The Brunswick-Glynn County Joint Water and Sewer Commission voted Thursday to enter into an agreement with a developer planning to build 138 townhouses on Oak Grove Island.
According to a preliminary engineering report, Carolina Holdings Group Partners is contracted to purchase land on the island from Oak Grove Island Limited, on which it plans to develop 138 townhouses.
The nearest sewer line is two miles away, so the developer brought an early proposal to the utility in July in which the developer would pay for upgrades in exchange for equal value in water and sewer system tap-in fee credit.
A shell of a pump station still sits on Oak Grove Island, which was intended to serve what would be sewer basin 4132. No pumps were ever actually installed in the structure, however, said JWSC Deputy Director Andrew Burroughs.
As per the final agreement, the JWSC will provide enough sewer tap-in fee credits for the development Carolina has planned and limited reimbursement for project costs that exceed the credit value.
In exchange, the developer will install the necessary equipment in the empty pump station and water and sewer pipes to service the area.
Dorminy said the utility expects the cost of the project to exceed the value of the tap-in fee credit, which is enough for 150 townhouses. Should it actually exceed the value of the developer’s credit, the JWSC will reimburse the developer by giving it 70 percent of tap-in fees charged for access to pump station 4132.
The JWSC will bid out the project, while the developer or the JWSC may manage it.
The agreement is good for 10 years, while the reimbursement arrangement will end five years from the date it’s signed by both parties, Dorminy said.
The text of the agreement states either party can pull with 60 days’ notice to the other. As the developer assumed the costs associated with construction until the project is complete, there’s no risk to the utility, Dorminy added.
Some commissioners said they wished they’d had more time to review the agreement before the meeting and mulled deferring it. Ultimately, they approved the agreement 7-0, but Commissioner Tripp Stephens said he wanted any such future agreements at least a week in advance of the meeting at which they will consider approving it.

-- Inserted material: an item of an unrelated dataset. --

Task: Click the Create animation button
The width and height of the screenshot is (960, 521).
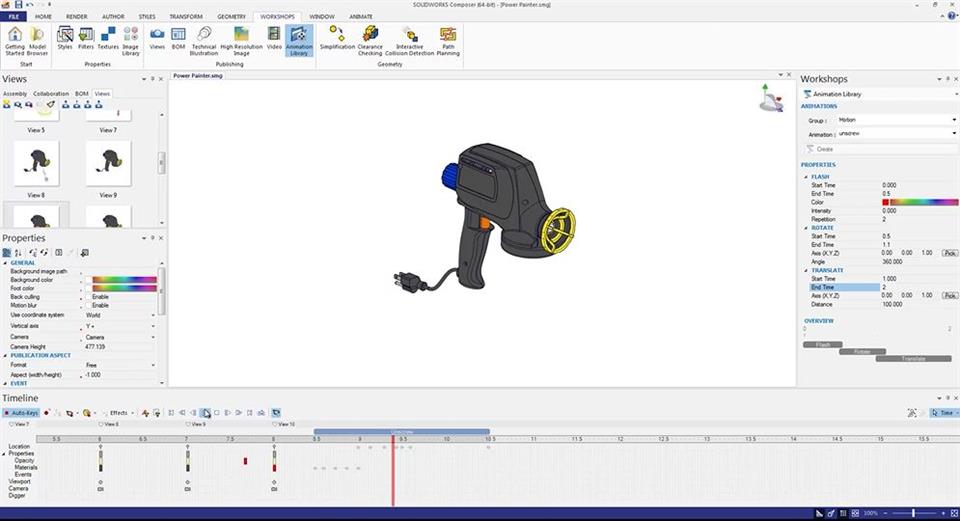Action: [x=824, y=149]
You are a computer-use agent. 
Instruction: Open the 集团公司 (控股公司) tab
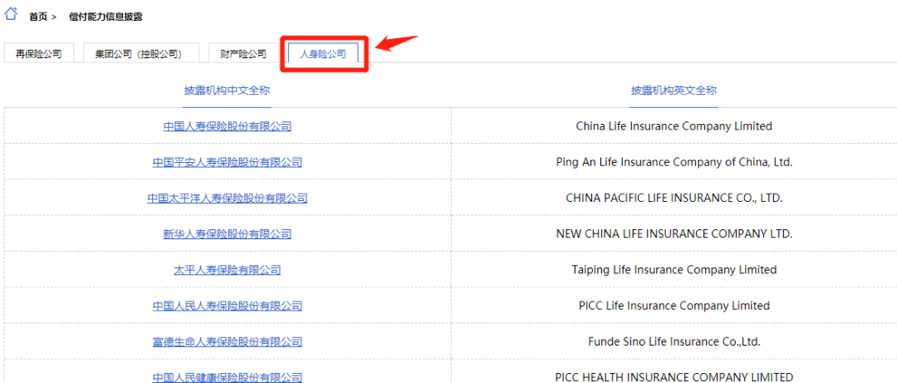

In other business, the commission voted to award a $245,000 design contract for one of a special-purpose, local-option sales tax project to engineering firm Hussey Gay Bell. The firm will design engineering plans to either overhaul or replace a sewer pump station in Brunswick.
Commissioners also voted unanimously to put out a notice requesting cost estimated on a study to determine the feasibility of expanding the water and sewer systems around Brunswick without service and to sign an agreement with the city in relation to a project to repave and upgrade drainage and utilities along L Street.
The utility commission’s next meeting is scheduled for Feb. 21.